**Exercise brief:** Begin at the line that contains "325x229 pixels." and reproduce it along with every line after it to the end of the listing; skip any pictures.

**Data extract:**
▼
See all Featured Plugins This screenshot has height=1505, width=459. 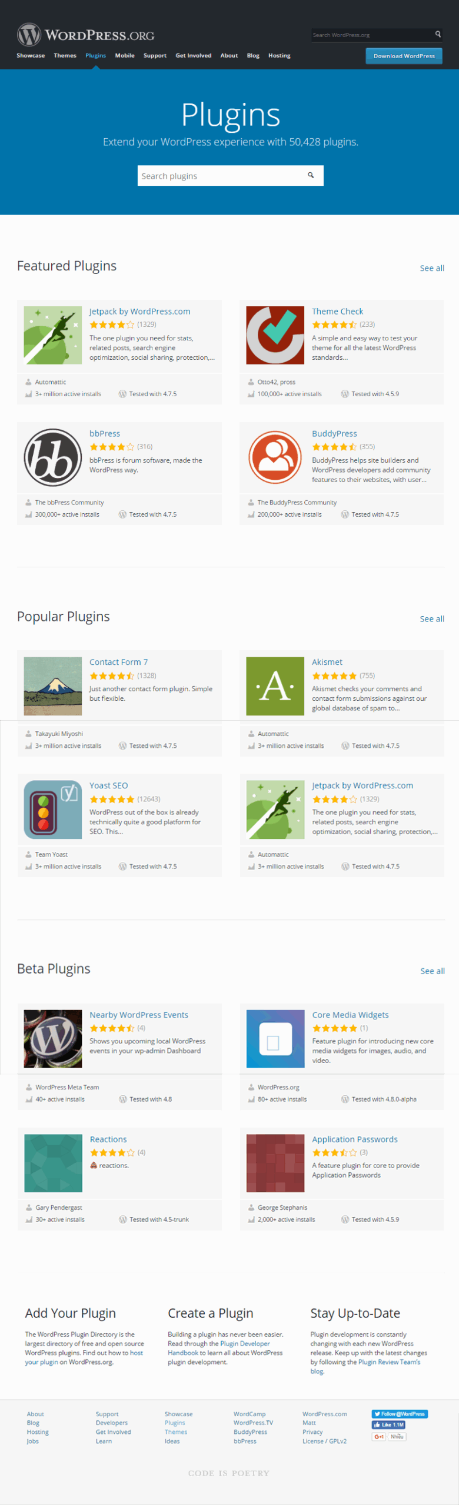(x=431, y=268)
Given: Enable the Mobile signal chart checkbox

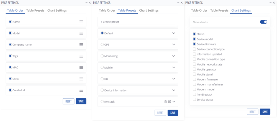Looking at the screenshot, I should point(194,74).
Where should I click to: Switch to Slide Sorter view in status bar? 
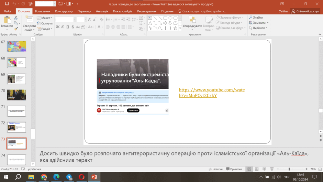pos(257,169)
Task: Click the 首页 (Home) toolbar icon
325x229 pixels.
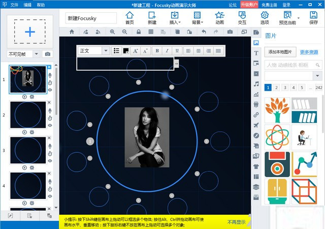Action: [x=131, y=17]
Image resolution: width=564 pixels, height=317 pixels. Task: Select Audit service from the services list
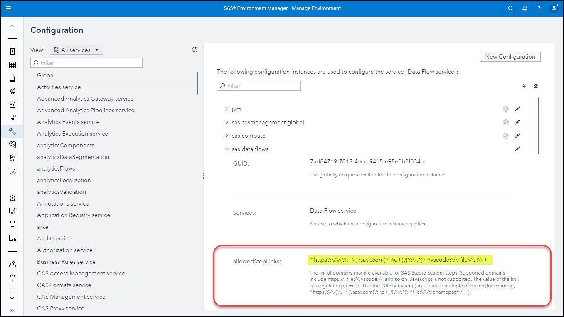pyautogui.click(x=54, y=238)
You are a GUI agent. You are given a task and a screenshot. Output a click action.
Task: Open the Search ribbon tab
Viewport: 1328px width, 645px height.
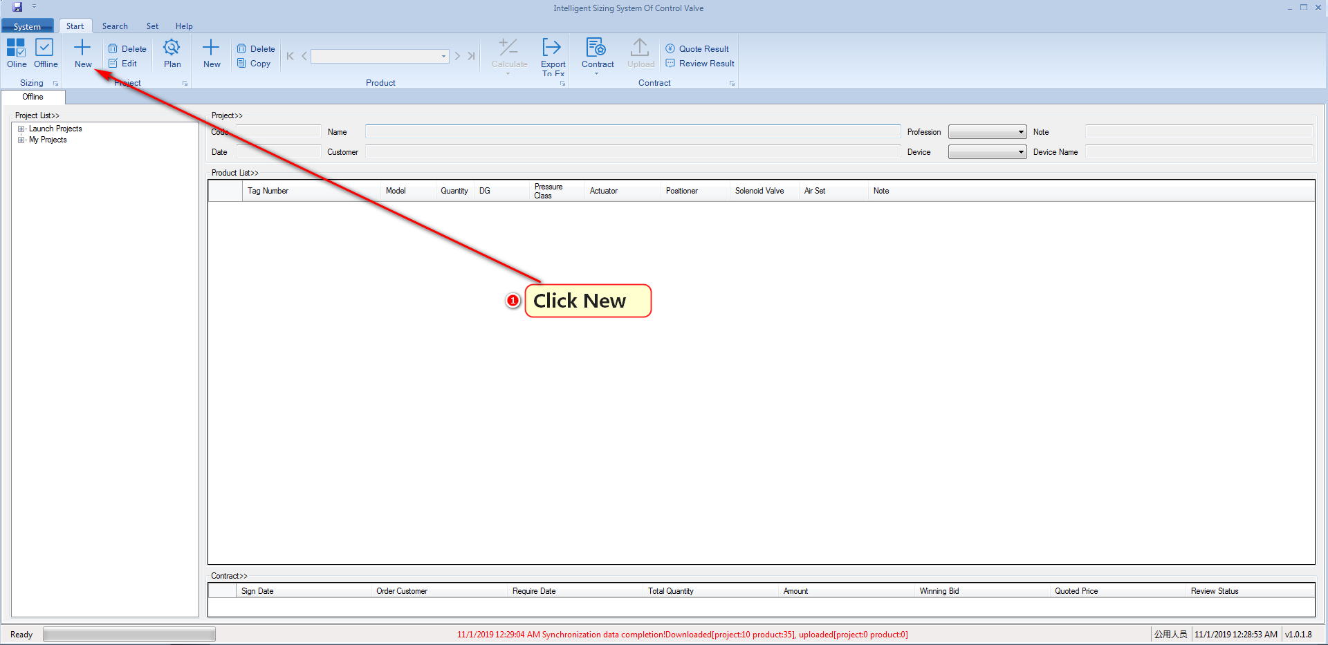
▲
**Task answer:**
325x229 pixels.
Action: [x=131, y=17]
Image resolution: width=564 pixels, height=317 pixels. Task: Select Audit service from the services list
pyautogui.click(x=54, y=238)
You are a GUI agent. You are given a task and a screenshot. Output a click action.
Task: Open the Search ribbon tab
Viewport: 1328px width, 645px height.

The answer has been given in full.